Exercise objective: Every line of the records that contains the string "computer" counts once; give the total and nothing else.

++++ Dataset entries

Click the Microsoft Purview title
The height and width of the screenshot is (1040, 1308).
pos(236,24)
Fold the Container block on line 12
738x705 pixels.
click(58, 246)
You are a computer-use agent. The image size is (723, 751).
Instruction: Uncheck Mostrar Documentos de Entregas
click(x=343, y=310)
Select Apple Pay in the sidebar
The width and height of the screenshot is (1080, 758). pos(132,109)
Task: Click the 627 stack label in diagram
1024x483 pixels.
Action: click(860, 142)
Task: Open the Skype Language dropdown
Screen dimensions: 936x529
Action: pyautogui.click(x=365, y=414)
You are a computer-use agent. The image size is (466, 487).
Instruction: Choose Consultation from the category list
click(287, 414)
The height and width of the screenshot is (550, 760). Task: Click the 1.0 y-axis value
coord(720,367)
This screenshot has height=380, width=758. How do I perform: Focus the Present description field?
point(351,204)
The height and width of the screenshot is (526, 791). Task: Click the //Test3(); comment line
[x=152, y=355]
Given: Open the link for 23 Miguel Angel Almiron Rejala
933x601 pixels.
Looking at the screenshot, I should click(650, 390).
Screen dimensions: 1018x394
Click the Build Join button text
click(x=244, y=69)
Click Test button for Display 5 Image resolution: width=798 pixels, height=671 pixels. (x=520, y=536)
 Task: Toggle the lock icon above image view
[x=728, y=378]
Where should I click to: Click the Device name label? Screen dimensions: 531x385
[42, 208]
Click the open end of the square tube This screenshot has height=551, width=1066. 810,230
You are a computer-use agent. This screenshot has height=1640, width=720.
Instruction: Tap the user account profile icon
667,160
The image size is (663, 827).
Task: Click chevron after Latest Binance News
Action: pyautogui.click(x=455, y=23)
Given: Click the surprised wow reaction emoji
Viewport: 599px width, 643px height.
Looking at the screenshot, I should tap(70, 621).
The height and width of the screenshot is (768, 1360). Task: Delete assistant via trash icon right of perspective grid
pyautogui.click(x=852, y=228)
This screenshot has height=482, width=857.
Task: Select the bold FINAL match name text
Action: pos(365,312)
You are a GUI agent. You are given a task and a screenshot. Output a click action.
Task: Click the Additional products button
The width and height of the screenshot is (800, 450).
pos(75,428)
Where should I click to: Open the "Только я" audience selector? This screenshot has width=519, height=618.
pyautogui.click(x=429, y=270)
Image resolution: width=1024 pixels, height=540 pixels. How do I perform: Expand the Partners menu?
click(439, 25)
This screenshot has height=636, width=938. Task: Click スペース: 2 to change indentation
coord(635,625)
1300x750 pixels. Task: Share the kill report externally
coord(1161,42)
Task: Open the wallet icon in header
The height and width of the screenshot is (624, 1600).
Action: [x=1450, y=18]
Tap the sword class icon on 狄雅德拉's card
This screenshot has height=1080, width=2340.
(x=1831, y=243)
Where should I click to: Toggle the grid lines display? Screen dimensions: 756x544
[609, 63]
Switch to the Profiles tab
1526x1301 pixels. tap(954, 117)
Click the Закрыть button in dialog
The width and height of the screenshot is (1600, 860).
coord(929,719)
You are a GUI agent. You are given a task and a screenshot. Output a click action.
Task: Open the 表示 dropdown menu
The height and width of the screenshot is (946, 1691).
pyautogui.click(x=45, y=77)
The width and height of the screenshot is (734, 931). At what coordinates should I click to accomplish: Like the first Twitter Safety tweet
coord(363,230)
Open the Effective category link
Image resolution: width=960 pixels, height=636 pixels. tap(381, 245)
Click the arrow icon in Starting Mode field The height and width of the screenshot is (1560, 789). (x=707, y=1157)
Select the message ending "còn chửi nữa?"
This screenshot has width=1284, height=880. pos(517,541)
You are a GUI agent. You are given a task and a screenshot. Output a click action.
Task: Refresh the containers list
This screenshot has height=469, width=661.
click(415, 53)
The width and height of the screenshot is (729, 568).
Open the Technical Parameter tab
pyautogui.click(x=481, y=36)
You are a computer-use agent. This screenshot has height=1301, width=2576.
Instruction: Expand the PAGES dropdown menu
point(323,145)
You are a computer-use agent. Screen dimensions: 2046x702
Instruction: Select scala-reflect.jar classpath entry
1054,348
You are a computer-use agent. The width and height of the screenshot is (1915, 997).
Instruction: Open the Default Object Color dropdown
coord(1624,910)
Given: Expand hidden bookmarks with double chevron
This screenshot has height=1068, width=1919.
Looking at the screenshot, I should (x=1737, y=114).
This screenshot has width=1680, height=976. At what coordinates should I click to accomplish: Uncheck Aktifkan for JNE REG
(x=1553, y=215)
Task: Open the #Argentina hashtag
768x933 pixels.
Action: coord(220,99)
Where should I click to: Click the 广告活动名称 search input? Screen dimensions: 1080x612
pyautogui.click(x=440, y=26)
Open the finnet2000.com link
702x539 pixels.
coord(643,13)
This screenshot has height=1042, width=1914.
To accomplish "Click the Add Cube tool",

++++++++

Response to the task: 6